Regarding the pistons, for me, the hunt is on for anything that will fit, or can be adapted. It's a simple, vintage engine of 1940's technology. If I can find a old motorcycle type piston set with 5/8" wrist pin, about 70mm (2+3/4") tall, and OK to suit the bore, with about 56mm (2.2" or 2+13/64") that isn't dome, it might work.
 
No RC pylon racing.

Down in Milford One Sea there was a company called FJ Engineering which was run by Dave Fletcher Jones who was ex Wellworthys development engineer.

It is not there anymore but he had a huge number of patterns for pistons which they then machined. Such things as Austin 7 but loads of R&D stuff as well.
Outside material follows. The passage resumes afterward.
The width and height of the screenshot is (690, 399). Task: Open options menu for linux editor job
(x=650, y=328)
It might be worth trying to see if Dave is still kicking.
 
No RC pylon racing.
Down in Milford on Sea there was a company called FJ Engineering which was run by Dave Fletcher Jones who was ex Wellworthys development engineer.
It is not there anymore but he had a huge number of patterns for pistons which they then machined. Such things as Austin 7 but loads of R&D stuff as well.
It might be worth trying to see if Dave is still kicking.
Thanks much for the suggestion.
It seems the place is still there, with that same name, and in Milford. Apparently it's a top-notch outfit in aluminium and stainless steel fabrications.
I am not sure it is still into anything Dave Jones did, but..
.. it may take a while to even get started. This is what the website yields.

FJ Engineering.png

I have had one of those passing crazy ideas that totally deserves what will inevitably come, such that I hesitate to even say it, but what if ..
Plate electroless nickel strike onto the cleaned up original piston, masking out the wrist pin bore, the little skirt holes, and possibly the walls of the ring slots, but leaving the bottom of the slots exposed. Without help from an external current source, (and also a different plating solution), the process runs out of chemistry urge at about 0.127mm (0.005").
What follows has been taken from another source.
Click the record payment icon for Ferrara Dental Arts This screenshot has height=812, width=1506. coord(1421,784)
Then plate copper, about 0.010", or a much as is needed to get to the +0.020 (in diameter) oversize for the bore, but allowing for the hard final plate.

Finally plate with nickel the last 0.005". That final surface would be very hard, and may not be appropriate for sliding in a bore. Maybe some other metal? Anyway, I just wondered what could be done to to re-work a piston into something "a bit bigger".

OK - consider the thought now perished. I still think we might yet find something near-fit suitable.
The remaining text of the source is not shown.